** START OF Source data **
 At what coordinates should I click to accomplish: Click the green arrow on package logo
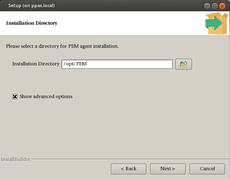coord(214,23)
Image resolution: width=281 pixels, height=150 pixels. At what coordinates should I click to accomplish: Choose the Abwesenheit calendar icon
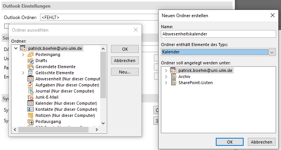tap(31, 79)
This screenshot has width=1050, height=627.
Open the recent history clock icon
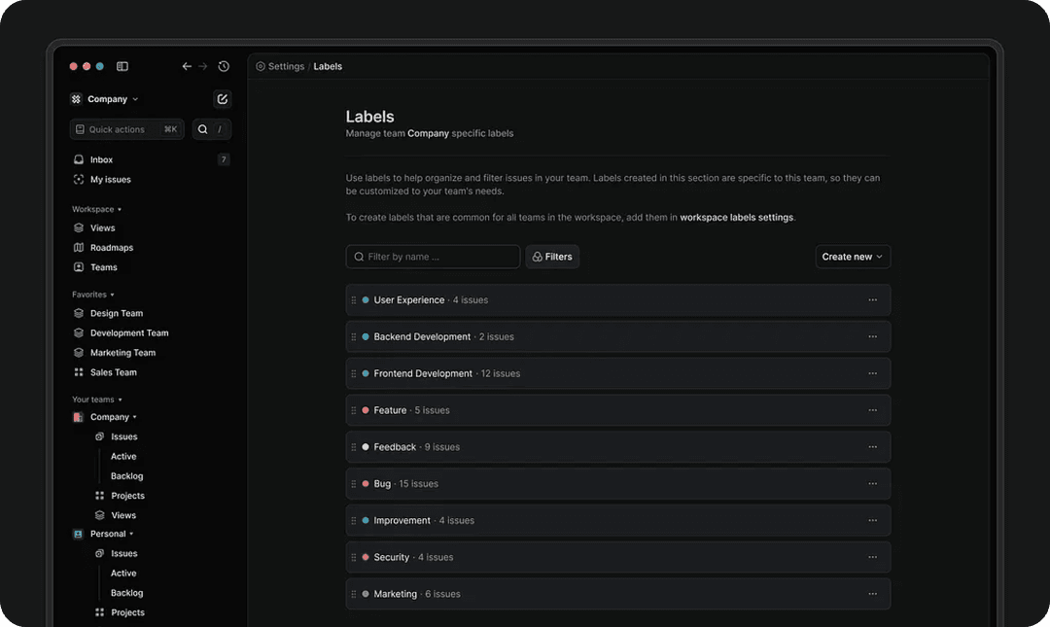(x=224, y=66)
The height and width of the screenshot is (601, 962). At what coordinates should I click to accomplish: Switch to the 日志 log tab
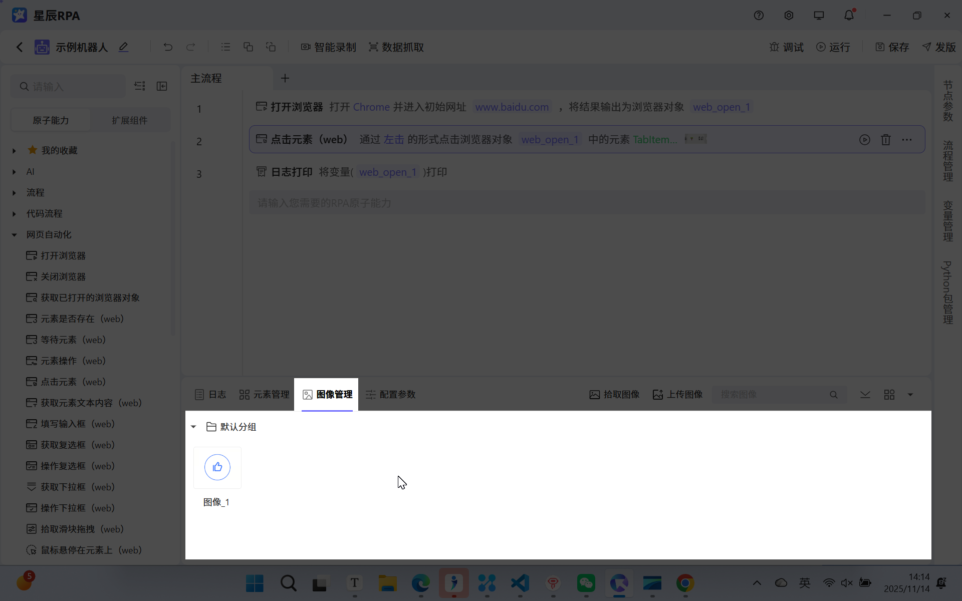pos(209,394)
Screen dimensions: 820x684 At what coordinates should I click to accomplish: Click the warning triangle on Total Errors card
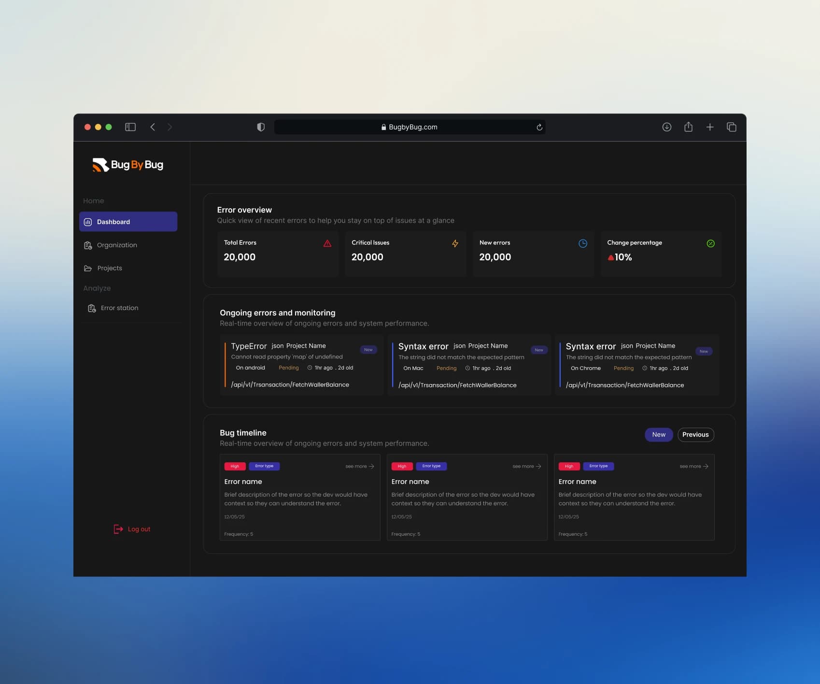click(x=327, y=243)
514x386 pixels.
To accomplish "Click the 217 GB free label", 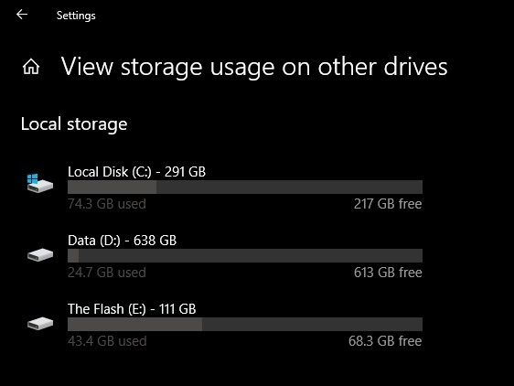I will click(388, 204).

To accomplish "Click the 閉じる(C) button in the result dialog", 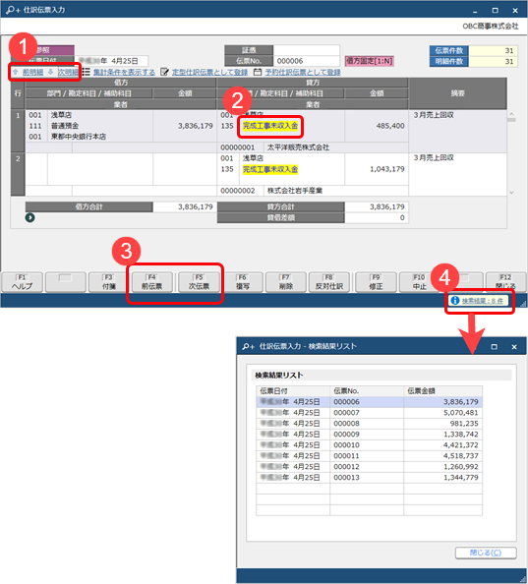I will point(486,553).
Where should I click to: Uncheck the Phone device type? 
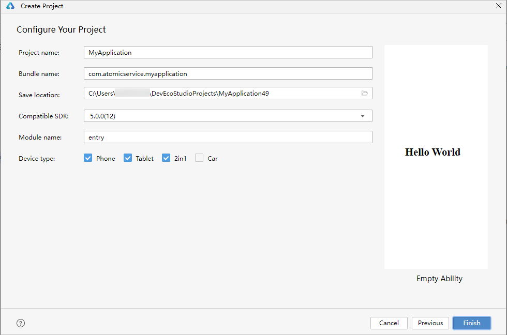[x=88, y=158]
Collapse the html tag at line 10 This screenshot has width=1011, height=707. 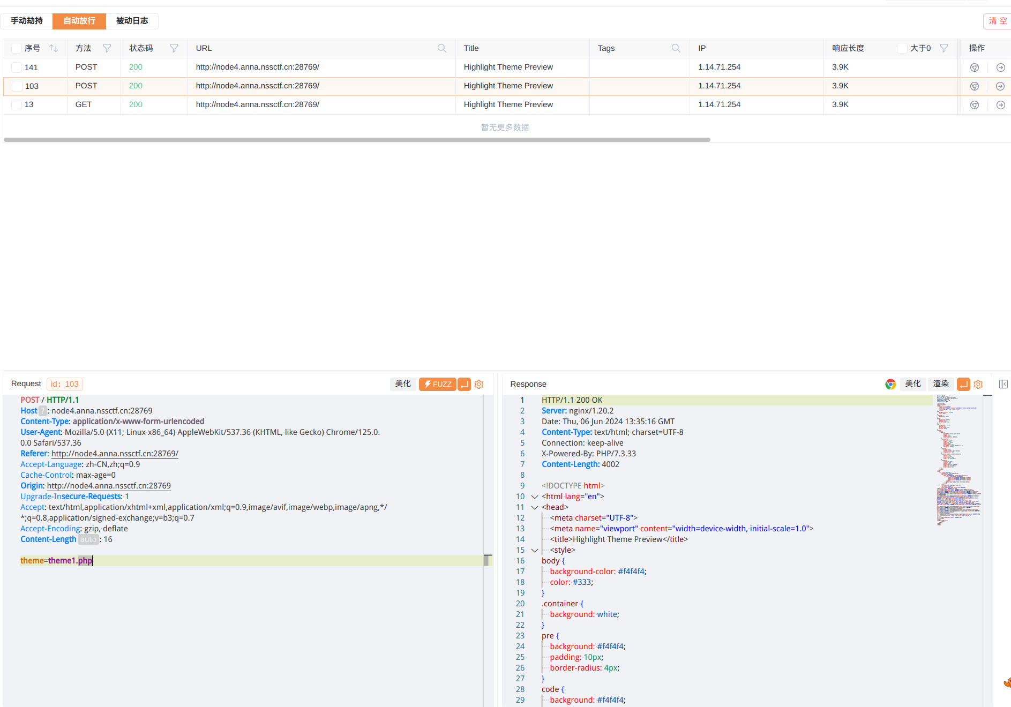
** END OF Source data **
## Brief
Collect every row above that contains the string "icon", and copy each one in full. Case counts.

## Task response
Image resolution: width=281 pixels, height=150 pixels. At what coordinates should I click to accomplish: Choose the Abwesenheit calendar icon
Open the recent history clock icon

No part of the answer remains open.